Hydrogen Atom Capture Toward Dense Solid Electrolyte Interface for Long‐Cycling Aqueous Zinc‐Ion Batteries

Abstract Aqueous zinc‐ion batteries (AZIBs) are promising high‐safety energy storage devices, but their practical implementation has been limited by dendrite growth and hydrogen evolution reaction (HER). Solid‐electrolyte interface (SEI) is expected to address these problems. Herein, we revealed that HER results in loose and porous interfacial structure, making the in situ construction of reliable SEI a challenge. Thus, a universal and effective hydrogen atom scavenging strategy is proposed to in situ construct a dense and uniform inorganic SEI by introducing potassium persulfate (PSS). PSS scavenges the adsorbed hydrogen atoms, thus inhibiting HER. Meanwhile, PSS is reduced into SO 4 2− and participates in the formation of zinc hydroxide sulfates (ZHS). With no interference of H 2 bubbles on ZHS crystallization, an ideal SEI is constructed.
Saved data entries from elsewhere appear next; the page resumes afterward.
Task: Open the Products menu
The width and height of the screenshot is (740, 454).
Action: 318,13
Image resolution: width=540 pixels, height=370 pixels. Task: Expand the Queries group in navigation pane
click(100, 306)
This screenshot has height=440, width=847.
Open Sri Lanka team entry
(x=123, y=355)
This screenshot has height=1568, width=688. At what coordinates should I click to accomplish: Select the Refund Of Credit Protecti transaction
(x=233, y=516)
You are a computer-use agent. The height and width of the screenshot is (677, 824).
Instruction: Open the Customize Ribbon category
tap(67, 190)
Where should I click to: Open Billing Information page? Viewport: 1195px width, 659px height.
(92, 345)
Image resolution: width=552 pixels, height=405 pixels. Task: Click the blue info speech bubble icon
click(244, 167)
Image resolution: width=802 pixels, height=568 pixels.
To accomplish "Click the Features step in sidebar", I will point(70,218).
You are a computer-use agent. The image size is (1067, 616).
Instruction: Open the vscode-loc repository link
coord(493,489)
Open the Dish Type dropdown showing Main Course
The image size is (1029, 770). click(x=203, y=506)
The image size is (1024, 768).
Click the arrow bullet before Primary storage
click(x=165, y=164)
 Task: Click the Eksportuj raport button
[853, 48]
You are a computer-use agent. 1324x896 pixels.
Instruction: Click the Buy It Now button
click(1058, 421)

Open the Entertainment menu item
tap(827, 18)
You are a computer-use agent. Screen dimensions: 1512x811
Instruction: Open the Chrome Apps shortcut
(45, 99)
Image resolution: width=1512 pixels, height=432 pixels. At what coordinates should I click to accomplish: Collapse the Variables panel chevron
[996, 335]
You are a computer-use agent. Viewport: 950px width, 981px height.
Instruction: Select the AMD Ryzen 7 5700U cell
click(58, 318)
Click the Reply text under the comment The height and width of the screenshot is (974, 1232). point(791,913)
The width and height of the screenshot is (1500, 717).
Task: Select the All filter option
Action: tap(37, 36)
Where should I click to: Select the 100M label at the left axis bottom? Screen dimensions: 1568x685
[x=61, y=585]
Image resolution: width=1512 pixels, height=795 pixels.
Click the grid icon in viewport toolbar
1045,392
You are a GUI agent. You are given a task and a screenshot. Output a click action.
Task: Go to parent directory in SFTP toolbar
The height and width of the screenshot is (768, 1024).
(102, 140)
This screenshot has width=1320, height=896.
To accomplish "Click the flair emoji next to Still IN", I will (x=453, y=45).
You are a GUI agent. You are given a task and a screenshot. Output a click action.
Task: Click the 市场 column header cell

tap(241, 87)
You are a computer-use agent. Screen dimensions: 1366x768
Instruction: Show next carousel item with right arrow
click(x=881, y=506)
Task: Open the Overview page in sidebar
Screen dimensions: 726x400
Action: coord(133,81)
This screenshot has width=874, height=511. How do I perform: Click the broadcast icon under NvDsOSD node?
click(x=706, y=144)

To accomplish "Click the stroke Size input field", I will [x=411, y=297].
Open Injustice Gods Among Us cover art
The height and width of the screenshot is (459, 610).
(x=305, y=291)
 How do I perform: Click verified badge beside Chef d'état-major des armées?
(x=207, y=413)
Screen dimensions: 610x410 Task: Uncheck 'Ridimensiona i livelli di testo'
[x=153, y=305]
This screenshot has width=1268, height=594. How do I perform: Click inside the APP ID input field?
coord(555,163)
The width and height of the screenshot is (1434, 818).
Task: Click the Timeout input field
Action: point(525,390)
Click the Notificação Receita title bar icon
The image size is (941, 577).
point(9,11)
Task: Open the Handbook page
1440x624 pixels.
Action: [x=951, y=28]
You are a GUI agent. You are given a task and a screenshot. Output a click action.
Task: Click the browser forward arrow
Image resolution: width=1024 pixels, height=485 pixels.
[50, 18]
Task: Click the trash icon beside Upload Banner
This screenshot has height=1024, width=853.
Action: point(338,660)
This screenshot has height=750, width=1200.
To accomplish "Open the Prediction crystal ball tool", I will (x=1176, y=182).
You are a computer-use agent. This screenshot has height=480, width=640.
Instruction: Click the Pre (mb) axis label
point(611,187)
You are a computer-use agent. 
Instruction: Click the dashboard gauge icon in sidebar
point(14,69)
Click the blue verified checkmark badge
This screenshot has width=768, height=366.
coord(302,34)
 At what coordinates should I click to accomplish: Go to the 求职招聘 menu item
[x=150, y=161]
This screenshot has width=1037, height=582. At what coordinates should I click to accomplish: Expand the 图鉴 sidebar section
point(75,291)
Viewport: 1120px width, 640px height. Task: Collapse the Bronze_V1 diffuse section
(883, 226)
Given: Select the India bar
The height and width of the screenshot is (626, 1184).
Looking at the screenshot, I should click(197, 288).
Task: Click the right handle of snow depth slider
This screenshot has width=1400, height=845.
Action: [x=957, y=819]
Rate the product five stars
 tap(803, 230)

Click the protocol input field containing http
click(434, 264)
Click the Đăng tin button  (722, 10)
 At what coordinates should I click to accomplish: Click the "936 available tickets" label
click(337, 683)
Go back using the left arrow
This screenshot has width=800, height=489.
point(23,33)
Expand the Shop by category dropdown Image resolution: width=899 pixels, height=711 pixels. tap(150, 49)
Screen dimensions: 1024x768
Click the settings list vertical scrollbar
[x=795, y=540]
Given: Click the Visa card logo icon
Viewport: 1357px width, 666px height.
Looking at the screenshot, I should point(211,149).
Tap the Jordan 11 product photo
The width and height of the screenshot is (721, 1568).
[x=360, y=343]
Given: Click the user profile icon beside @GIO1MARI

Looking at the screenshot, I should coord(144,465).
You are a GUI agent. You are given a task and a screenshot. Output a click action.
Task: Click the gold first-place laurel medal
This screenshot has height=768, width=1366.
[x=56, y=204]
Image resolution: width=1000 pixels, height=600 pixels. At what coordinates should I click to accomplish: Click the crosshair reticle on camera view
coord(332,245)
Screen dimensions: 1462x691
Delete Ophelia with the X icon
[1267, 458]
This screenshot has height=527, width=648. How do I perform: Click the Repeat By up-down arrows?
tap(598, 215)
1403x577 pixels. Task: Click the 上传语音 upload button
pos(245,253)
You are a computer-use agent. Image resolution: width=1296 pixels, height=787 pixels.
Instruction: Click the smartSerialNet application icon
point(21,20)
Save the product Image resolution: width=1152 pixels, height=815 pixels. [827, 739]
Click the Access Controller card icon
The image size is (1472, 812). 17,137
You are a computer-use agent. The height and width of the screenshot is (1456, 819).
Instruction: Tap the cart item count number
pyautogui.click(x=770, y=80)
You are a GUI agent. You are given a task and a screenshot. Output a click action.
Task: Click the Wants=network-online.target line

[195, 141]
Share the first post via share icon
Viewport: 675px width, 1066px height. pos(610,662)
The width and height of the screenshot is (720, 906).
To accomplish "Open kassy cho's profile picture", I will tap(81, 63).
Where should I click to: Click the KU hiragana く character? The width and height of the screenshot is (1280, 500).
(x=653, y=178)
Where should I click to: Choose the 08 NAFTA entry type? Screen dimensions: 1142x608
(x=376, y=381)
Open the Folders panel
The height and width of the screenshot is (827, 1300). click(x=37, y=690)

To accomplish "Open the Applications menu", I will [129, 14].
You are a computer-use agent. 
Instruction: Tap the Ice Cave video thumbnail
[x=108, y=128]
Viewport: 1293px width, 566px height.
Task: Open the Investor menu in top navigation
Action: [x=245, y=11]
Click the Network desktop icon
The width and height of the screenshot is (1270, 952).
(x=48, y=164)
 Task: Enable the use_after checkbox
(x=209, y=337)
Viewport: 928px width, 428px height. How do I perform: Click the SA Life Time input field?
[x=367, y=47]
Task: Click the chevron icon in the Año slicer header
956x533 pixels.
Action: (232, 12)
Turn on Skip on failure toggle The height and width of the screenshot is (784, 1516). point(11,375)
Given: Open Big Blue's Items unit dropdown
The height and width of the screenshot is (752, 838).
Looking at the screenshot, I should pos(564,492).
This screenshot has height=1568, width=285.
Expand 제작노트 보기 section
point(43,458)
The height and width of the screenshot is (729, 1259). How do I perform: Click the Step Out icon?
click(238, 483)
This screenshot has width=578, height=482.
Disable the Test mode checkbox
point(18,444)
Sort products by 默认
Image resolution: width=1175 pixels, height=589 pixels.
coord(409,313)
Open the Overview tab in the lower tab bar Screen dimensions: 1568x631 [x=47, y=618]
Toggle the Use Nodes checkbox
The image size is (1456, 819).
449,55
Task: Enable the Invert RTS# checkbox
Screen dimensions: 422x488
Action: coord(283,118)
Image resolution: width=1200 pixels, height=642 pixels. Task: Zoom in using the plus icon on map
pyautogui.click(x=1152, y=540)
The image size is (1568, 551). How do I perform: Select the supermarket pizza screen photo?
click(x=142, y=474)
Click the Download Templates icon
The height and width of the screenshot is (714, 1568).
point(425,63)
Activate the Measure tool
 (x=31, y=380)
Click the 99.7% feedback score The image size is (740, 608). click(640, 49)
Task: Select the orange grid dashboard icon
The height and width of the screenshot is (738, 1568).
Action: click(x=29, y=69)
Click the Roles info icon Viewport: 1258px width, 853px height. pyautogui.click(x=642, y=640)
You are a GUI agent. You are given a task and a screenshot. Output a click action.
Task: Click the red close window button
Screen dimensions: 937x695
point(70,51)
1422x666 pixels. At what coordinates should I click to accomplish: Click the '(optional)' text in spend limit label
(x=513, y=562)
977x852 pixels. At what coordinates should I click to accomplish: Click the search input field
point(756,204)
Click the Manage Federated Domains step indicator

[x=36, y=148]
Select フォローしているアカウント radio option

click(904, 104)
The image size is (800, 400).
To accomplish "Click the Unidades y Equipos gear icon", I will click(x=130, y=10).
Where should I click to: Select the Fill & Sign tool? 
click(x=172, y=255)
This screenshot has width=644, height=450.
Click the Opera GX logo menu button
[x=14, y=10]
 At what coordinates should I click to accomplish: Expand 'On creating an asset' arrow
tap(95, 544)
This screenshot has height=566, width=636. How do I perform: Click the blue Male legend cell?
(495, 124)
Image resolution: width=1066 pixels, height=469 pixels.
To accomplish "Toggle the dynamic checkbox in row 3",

This ZHS‐SEI exhibits superior electronic insulation, effectively suppressing further HER and Zn dendrite growth during cycling. As a result, the Zn//Zn symmetric cell with PSS can achieve stable Zn plating/stripping for 1882 h at 5 mA cm −2 and 2.5 mAh cm −2 and 650 h at 10 mA cm −2 and 5 mAh cm −2 , respectively. The cycling stability of the Zn||NVO full cell is also significantly improved at 5 A g −1 . This work provides a novel perspective for stabilizing the zinc anode interface.